I’m completely happy sharing this recipe and posting gross pictures making the pickled cow tongue. I find that people generally fall into one of three categories, when it comes to Basque pickled cow tongue:
- They try it and “love it”.
- They try it to be brave and "don't love it".
- They refuse to try it because the thought of eating cow tongue is too distaste ful.
I’m happy with all three, although it did annoy me when I discovered that my 7-year-old daughter “loves pickled tongue” too. Kind of the same way it annoys me that she loves olives. It would be so much easier if I was the only person in our household that loved olives, pickled tongue, smoked salmon and a number of other delectables … (the whole “more for me” things applies)!
So ... slip your wife some tongue ... see if she likes it!
Randsco Basque Pickled Tongue Recipe
Randsco Basque Pickled Tongue
- 1 beef tongue
- 1 1/2 cup olive oil
- 3/4 cup red wine vinegar
- 3/4 cup fresh chopped parsley
- 4-6 minced garlic cloves
- 1 tsp salt
- pepper to taste
- Ingredients to boil with tongue meat (see directions)

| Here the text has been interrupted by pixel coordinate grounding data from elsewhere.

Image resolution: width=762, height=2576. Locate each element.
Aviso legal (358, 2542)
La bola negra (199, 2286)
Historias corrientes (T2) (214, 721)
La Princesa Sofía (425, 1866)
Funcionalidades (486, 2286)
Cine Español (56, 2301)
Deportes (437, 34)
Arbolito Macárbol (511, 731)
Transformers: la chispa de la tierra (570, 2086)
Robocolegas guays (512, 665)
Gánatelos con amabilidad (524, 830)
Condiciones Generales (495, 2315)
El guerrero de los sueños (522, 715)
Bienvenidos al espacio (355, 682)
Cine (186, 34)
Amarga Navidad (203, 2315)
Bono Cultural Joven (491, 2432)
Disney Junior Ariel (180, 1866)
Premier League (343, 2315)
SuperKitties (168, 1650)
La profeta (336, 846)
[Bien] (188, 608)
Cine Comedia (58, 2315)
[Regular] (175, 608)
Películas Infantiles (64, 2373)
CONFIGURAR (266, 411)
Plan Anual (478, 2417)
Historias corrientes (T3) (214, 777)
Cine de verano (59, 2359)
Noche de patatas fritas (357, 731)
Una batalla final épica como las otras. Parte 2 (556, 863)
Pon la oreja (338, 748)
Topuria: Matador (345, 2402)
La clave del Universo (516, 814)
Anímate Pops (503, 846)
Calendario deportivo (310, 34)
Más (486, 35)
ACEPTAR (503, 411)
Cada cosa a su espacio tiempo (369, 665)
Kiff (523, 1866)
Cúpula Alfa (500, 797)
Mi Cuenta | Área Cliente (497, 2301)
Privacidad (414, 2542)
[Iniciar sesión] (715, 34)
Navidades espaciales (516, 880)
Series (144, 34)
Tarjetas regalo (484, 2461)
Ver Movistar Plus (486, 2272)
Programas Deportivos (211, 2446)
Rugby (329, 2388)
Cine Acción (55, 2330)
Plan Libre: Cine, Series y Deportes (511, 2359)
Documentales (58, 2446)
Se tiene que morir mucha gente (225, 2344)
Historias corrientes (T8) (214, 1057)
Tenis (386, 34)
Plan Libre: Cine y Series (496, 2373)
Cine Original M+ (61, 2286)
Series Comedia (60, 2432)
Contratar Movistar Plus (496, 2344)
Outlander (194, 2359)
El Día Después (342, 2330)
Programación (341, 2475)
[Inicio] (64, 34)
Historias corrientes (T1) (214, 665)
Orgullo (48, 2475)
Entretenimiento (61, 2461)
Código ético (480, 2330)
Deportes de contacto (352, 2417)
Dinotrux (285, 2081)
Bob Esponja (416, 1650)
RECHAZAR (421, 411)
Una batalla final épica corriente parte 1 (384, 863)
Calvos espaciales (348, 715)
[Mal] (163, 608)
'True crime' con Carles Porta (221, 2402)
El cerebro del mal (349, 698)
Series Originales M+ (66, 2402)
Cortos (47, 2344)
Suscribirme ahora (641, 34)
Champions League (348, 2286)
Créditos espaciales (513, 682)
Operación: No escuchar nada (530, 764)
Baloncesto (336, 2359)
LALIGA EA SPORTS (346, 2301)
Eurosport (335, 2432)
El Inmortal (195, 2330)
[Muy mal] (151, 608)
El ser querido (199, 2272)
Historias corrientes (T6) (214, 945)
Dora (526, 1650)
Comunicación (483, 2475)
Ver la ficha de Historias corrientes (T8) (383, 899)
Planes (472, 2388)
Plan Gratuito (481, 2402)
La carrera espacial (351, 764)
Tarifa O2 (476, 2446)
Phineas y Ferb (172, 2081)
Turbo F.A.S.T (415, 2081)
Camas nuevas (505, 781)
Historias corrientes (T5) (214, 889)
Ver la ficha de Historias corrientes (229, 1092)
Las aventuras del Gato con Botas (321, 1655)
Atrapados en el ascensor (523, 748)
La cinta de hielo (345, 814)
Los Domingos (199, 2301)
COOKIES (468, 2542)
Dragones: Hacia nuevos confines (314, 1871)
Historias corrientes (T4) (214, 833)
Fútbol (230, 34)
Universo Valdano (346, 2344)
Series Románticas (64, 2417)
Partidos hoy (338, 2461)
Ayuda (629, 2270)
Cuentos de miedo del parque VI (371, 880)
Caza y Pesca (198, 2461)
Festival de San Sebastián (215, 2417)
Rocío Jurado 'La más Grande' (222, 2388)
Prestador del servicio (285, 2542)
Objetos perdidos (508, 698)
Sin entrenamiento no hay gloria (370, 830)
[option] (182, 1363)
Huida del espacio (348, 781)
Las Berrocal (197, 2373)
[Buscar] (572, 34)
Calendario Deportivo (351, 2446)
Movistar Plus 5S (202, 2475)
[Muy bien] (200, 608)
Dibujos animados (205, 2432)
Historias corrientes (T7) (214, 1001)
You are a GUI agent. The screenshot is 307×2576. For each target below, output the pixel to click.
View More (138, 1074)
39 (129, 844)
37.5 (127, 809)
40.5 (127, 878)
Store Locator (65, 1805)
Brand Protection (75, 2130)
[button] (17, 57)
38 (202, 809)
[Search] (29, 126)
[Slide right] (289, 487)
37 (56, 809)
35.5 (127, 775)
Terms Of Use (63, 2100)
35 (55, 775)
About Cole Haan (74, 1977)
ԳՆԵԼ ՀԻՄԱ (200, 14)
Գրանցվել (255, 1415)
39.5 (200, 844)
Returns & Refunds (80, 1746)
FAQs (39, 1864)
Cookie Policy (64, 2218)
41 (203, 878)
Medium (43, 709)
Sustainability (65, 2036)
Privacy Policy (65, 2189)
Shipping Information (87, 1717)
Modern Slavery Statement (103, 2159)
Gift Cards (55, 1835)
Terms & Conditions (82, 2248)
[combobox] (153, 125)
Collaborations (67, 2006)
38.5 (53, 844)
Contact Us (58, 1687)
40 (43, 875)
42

- Substitute rice vinegar for red wine vinegar
- Substitute 50/50 parsley & chive for parsley
- Add a few drops of Tabasco sauce
- Add 1/2 cup of Ortega chilies (chopped)
- Add 1 medium onion, thinly sliced
- Add 2 teaspoons of Worcestershire sauce
Rinse tongue, place in a large pot and cover with water. Bring to a boil, then reduce to a simmer for 2-3 hours. (If you like, you can add the following ingredients and reserve the water as beef stock for soup: 3-4 Bay leaves, 1/2 teaspoon salt, pepper to taste, 3-4 garlic chopped garlic cloves, medium sliced onion).
Remove cooked tongue and plunge into cold water. Remove when it is cool enough to handle, gently peel away the skin and any visible fat. Cover with plastic wrap and place in fridge to cool, overnight.
Make the marinade from the ingredient list, including any optional items. Remove the cooled, firm, cooked tongue from the fridge and slice as thinly as possible (using an electric meat slicer is ideal, but not necessary). Arrange thin-sliced tongue meat in a shallow glass or seal-able plastic container. Cover with the marinade and refrigerate for 1-3 days, turning occasionally. Arrange marinated meat onto a serving platter. Enjoy!